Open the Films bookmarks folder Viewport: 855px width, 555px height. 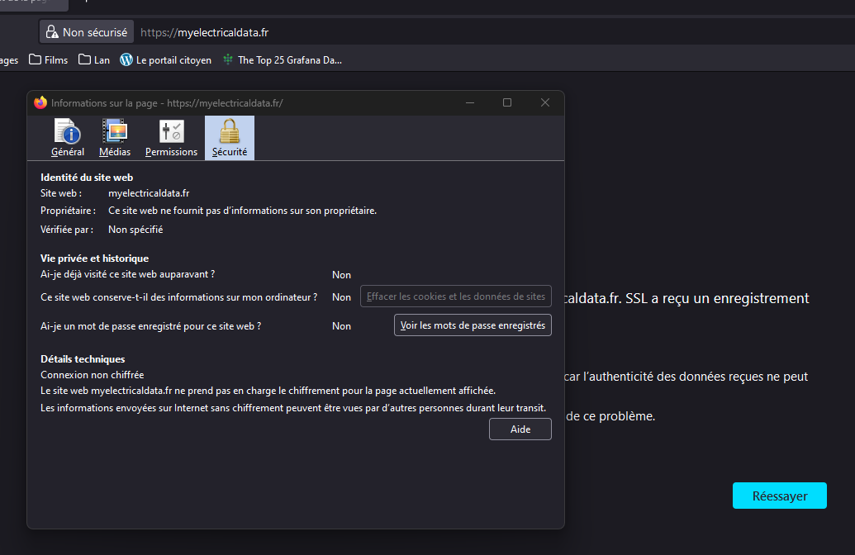click(47, 59)
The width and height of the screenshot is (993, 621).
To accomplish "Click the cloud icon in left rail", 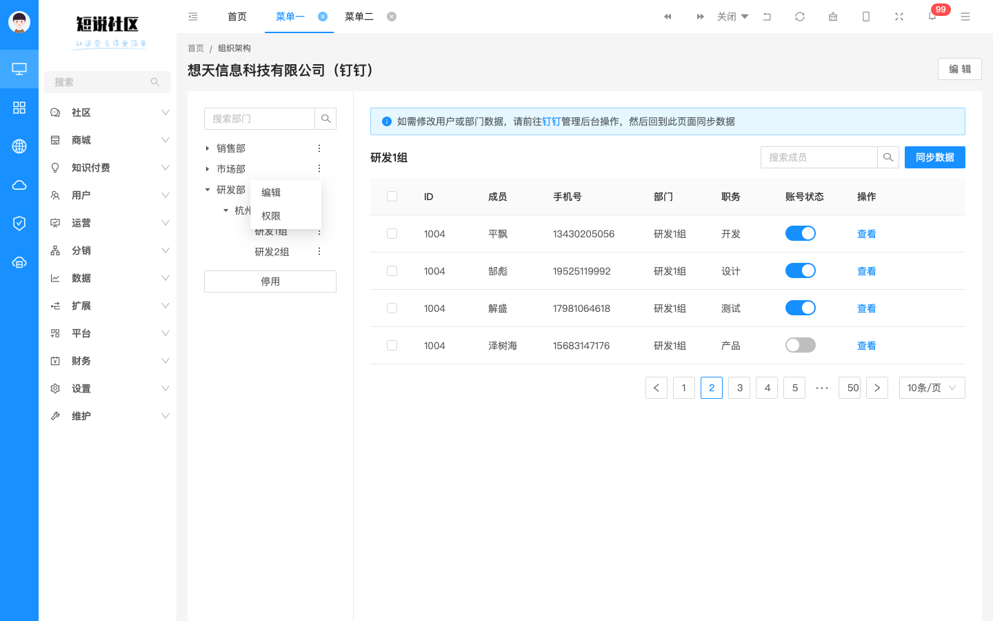I will [x=19, y=185].
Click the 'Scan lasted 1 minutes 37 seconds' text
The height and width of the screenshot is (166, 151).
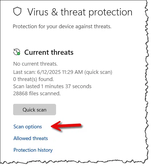52,86
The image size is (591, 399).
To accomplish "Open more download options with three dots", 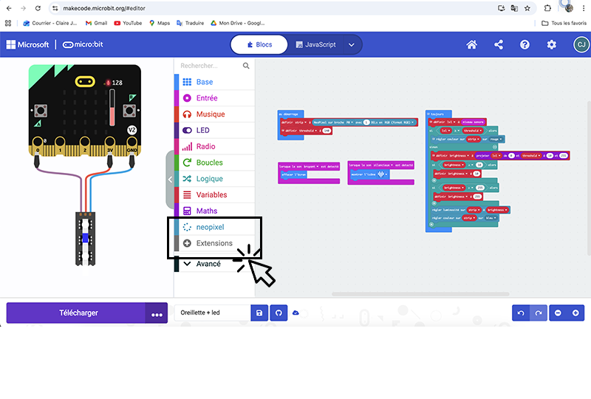I will tap(157, 313).
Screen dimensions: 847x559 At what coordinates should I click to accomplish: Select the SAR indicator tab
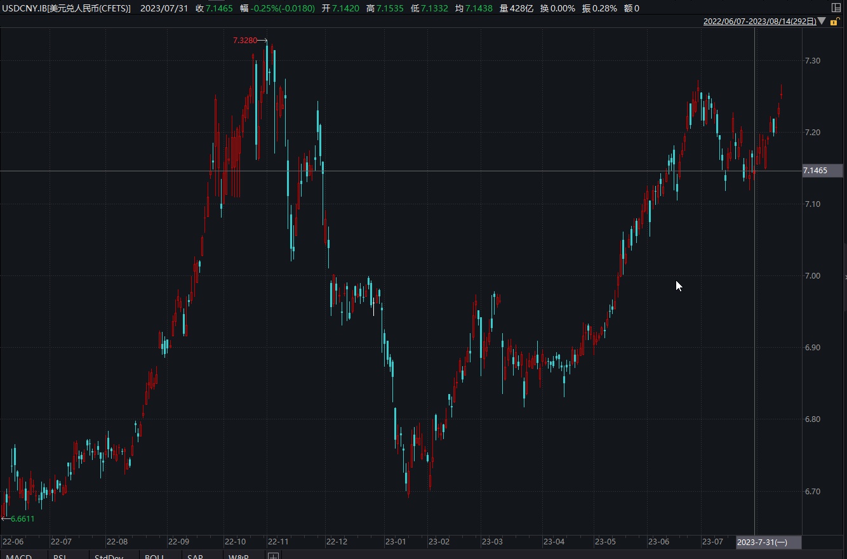coord(195,556)
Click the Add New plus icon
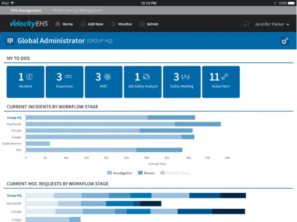 click(x=83, y=24)
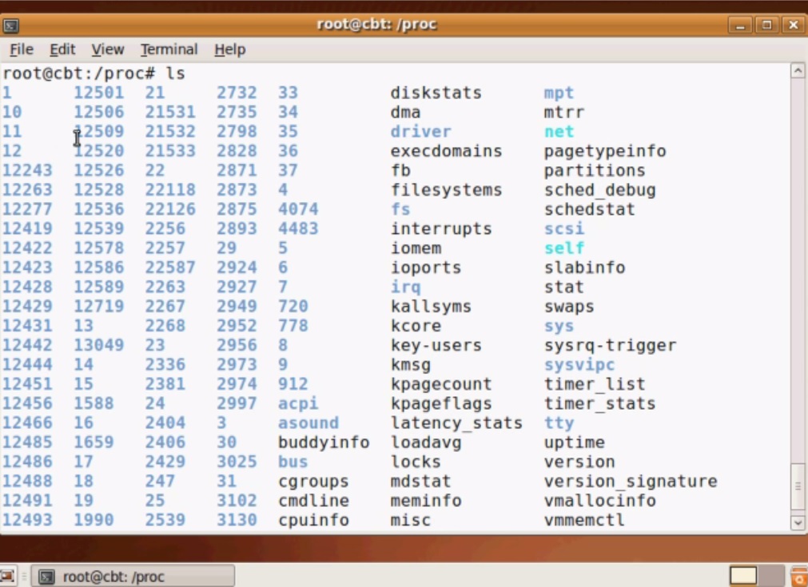Click the Show Desktop icon in the bottom panel
The width and height of the screenshot is (808, 587).
pyautogui.click(x=8, y=576)
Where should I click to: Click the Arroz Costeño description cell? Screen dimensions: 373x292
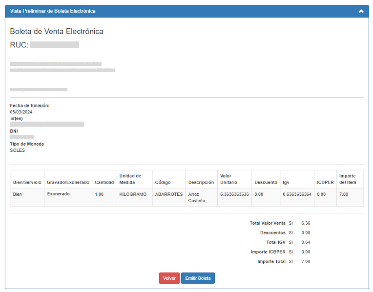pos(197,197)
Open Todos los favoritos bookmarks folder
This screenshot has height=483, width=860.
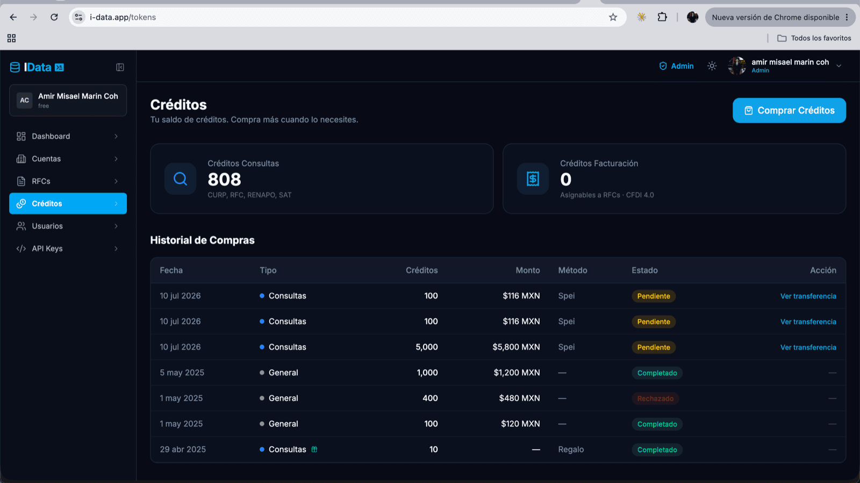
......
__ABOUT THIS EXERCISE__
Exactly the lines from the one with "Where should I" to the last line of the listing are wanted, both ends included and pictures excluded.

__OUTPUT OF THE TASK__
Where should I click to: Click the Arroz Costeño description cell? Screen dimensions: 373x292
pos(197,197)
Open Todos los favoritos bookmarks folder
This screenshot has height=483, width=860.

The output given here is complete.